• Required actions:
**1)** Name every person whose email address appears in the mailing-list post about PyPy and GPUs.
**2)** Carry the mailing-list post about PyPy and GPUs forward from its last line.

* Begin Passage to read *

[pypy-dev] gpgpu and pypy

Jim Baker jbaker at zyasoft.com
Fri Aug 20 20:25:11 CEST 2010

Jython single-threaded performance has little to do with a lack of the GIL.
Probably the only direct manifestation is seen in the overhead of allocating
__dict__ (or dict) objects because Python attributes have volatile memory
semantics, which is ensured by the backing of a ConcurrentHashMap, which can
be expensive to allocate. There are workarounds.

2010/8/20 Paolo Giarrusso <p.giarrusso at gmail.com>

> 2010/8/20 Jorge Timón <timon.elviejo at gmail.com>:
> > Hi, I'm just curious about the feasibility of running python code in a
> gpu
> > by extending pypy.
> Disclaimer: I am not a PyPy developer, even if I've been following the
> project with interest. Nor am I an expert of GPU - I provide links to
> the literature I've read.
> Yet, I believe that such an attempt is unlikely to be interesting.
> Quoting Wikipedia's synthesis:
> "Unlike CPUs however, GPUs have a parallel throughput architecture
> that emphasizes executing many concurrent threads slowly, rather than
> executing a single thread very fast."
> And significant optimizations are needed anyway to get performance for
> GPU code (and if you don't need the last bit of performance, why
> bother with a GPU?), so I think that the need to use a C-like language
> is the smallest problem.
> > I don't have the time (and probably the knowledge neither) to develop
> that
> > pypy extension, but I just want to know if it's possible.
> > I'm interested in languages like openCL and nvidia's CUDA because I think
> > the future of supercomputing is going to be GPGPU.
> I would like to point out that while for some cases it might be right,
> the importance of GPGPU is probably often exaggerated:
> http://portal.acm.org/citation.cfm?id=1816021&coll=GUIDE&dl=GUIDE&CFID=11111111&CFTOKEN=2222222&ret=1#
> Researchers in the field are mostly aware of the fact that GPGPU is
> the way to go only for a very restricted category of code. For that
> code, fine.
> Thus, instead of running Python code in a GPU, designing from scratch
> an easy way to program a GPU efficiently, for those task, is better,
> and projects for that already exist (i.e. what you cite).
> Additionally, it would take probably a different kind of JIT to
> exploit GPUs. No branch prediction, very small non-coherent caches, no
> efficient synchronization primitives, as I read from this paper... I'm
> no expert, but I guess you'd need to rearchitecture from scratch the
> needed optimizations.
> And it took 20-30 years to get from the first, slow Lisp (1958) to,
> say, Self (1991), a landmark in performant high-level languages,
> derived from SmallTalk. Most of that would have to be redone.

* End Passage to read *
* Begin Records supplied *

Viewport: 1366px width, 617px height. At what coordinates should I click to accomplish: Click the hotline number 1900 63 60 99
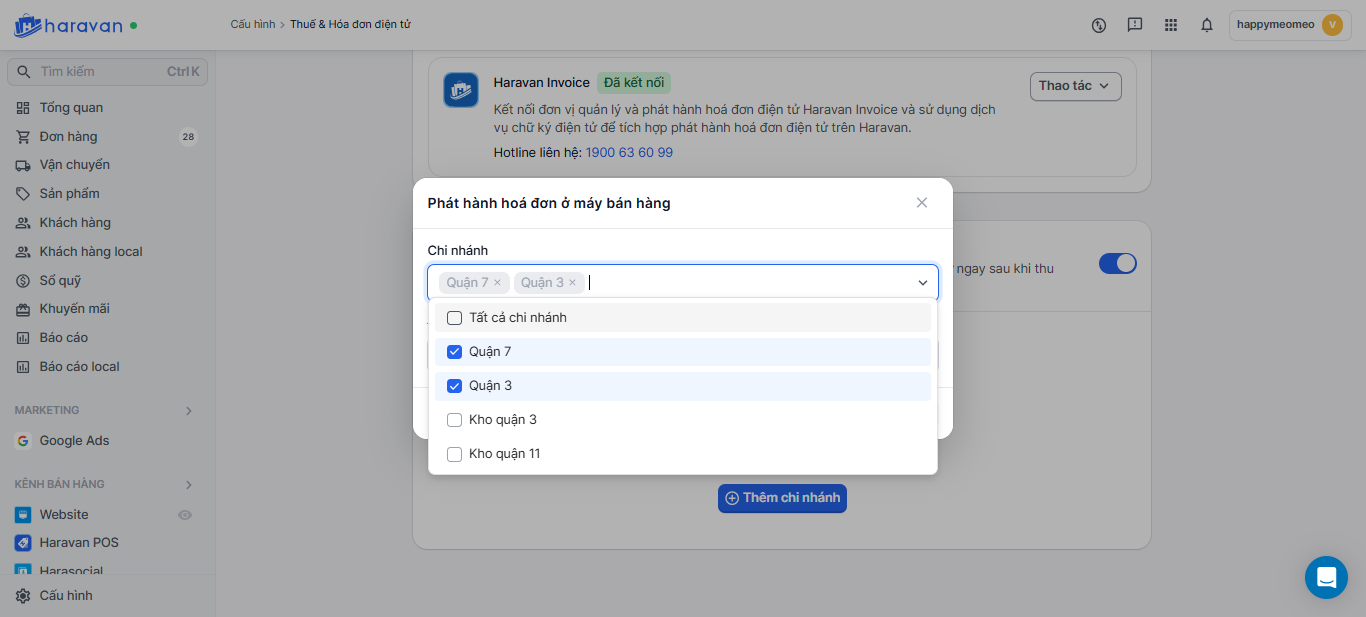click(629, 153)

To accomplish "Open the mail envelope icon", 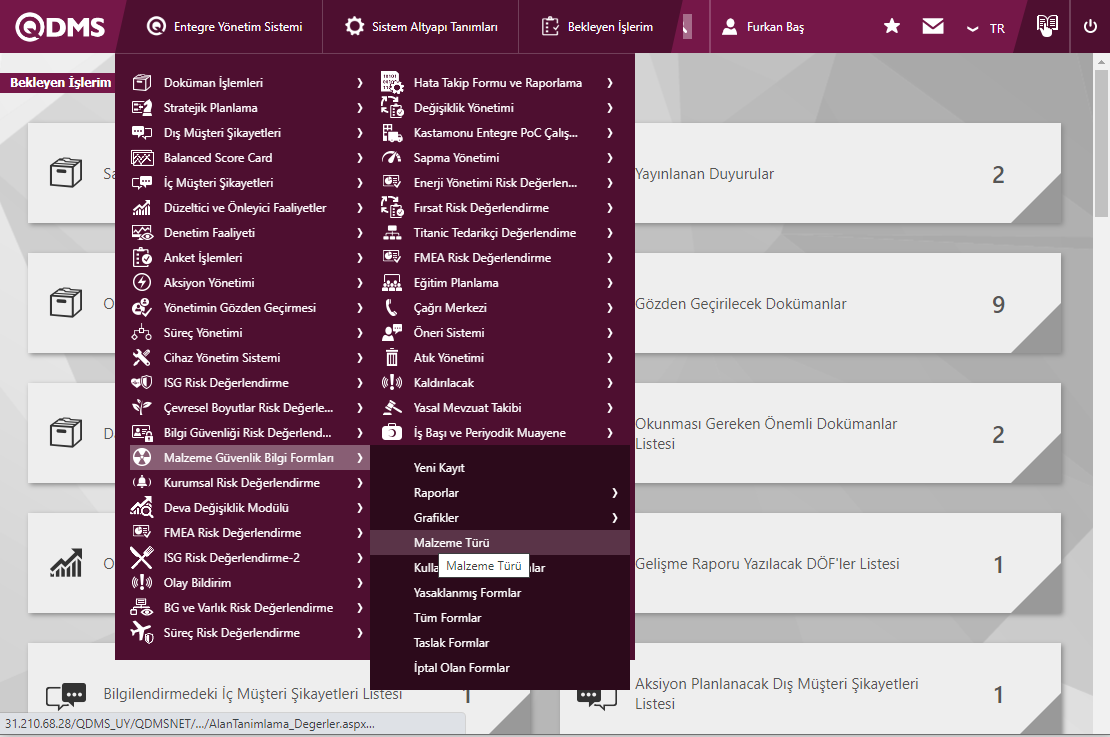I will pyautogui.click(x=933, y=27).
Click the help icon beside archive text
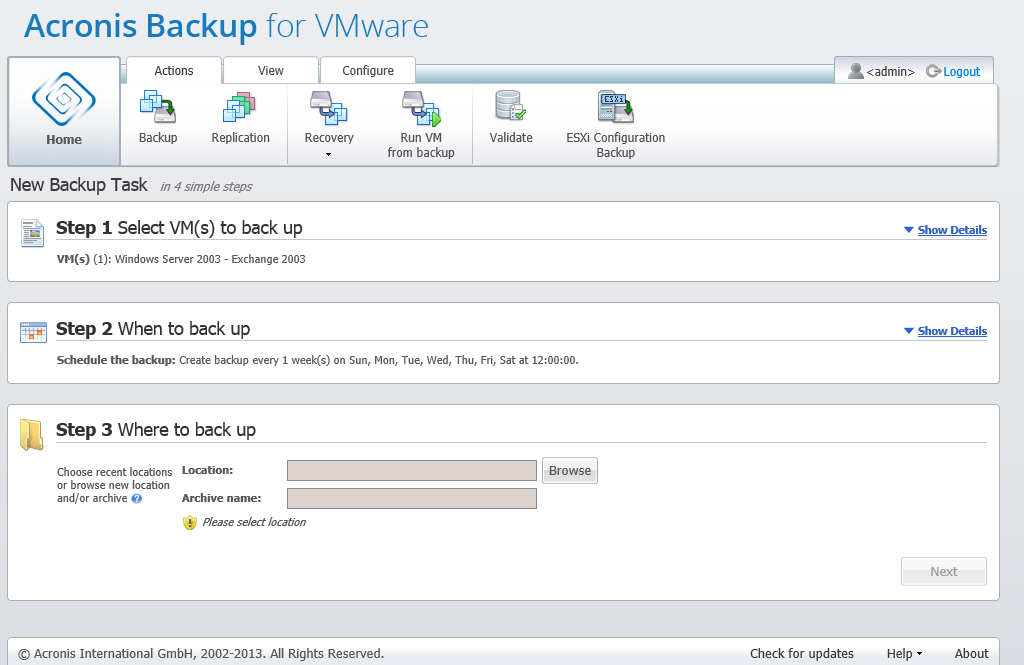 pyautogui.click(x=137, y=498)
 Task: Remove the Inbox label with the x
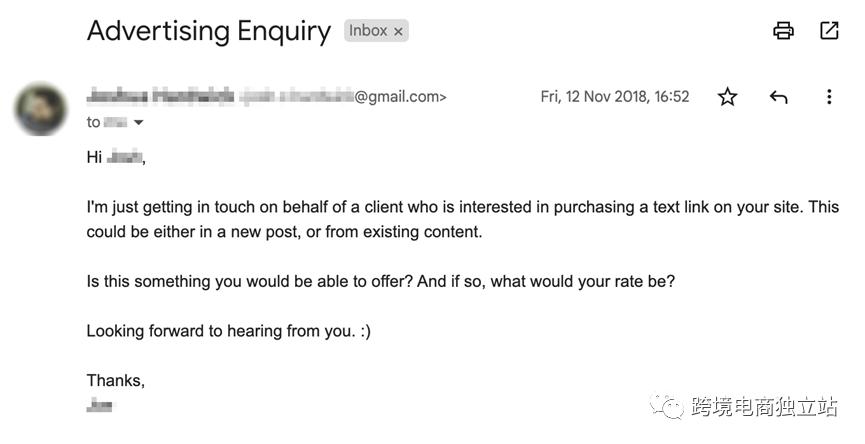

* End Records supplied *

• Results for each task:
**1)** Jim Baker, Paolo Giarrusso, Jorge Timón

**2)**
> So, I guess that the effort to compile Python code for a GPU is not
> worth it. There might be further reasons due to the kind of code a JIT
> generates, since a GPU has no branch predictor, no caches, and so on,
> but I'm no GPU expert and I would have to check again.
> Finally, for general purpose code, exploiting the big expected number
> of CPUs on our desktop systems is already a challenge.
> > There's people working in
> > bringing GPGPU to python:
> >
> > http://mathema.tician.de/software/pyopencl
> > http://mathema.tician.de/software/pycuda
> >
> > Would it be possible to run python code in parallel without the need (for
> > the developer) of actively parallelizing the code?
> I would say that Python is not yet the language to use to write
> efficient parallel code, because of the Global Interpreter Lock
> (Google for "Python GIL"). The two implementations having no GIL are
> IronPython (as slow as CPython) and Jython (slower). PyPy has a GIL,
> and the current focus is not on removing it.
> Scientific computing uses external libraries (like NumPy) - for the
> supported algorithms, one could introduce parallelism at that level.
> If that's enough for your application, good.
> If you want to write a parallel algorithm in Python, we're not there yet.
> > I'm not talking about code of hard concurrency, but of code with
> intrinsic
> > parallelism (let's say matrix multiplication).
> Automatic parallelization is hard, see:
> http://en.wikipedia.org/wiki/Automatic_parallelization
> Lots of scientists have tried, lots of money has been invested, but
> it's still hard.
> The only practical approaches still require the programmer to
> introduce parallelism, but in ways much simpler than using
> multithreading directly. Google OpenMP and Cilk.
> > Would a JIT compilation be capable of detecting parallelism?
> Summing up what is above, probably not.
> Moreover, matrix multiplication may not be so easy as one might think.
> I do not know how to write it for a GPU, but in the end I reference
> some suggestions from that paper (where it is one of the benchmarks).
> But here, I explain why writing it for a CPU is complicated. You can
> multiply two matrixes with a triply nested for, but such an algorithm
> has poor performance for big matrixes because of bad cache locality.
> GPUs, according to the above mentioned paper, provide no caches and
> hides latency in other ways.
> See here for the two main alternative ideas which allow solving this
> problem of writing an efficient matrix multiplication algorithm:
> http://en.wikipedia.org/wiki/Cache_blocking
> http://en.wikipedia.org/wiki/Cache-oblivious_algorithm
> Then, you need to parallelize the resulting code yourself, which might
> or might not be easy (depending on the interactions between the
> parallel blocks that are found there).
> In that paper, where matrix multiplication is called as SGEMM (the
> BLAS routine implementing it), they suggest using a cache-blocked
> version of matrix multiplication for both CPUs and GPUs, and argue
> that parallelization is then easy.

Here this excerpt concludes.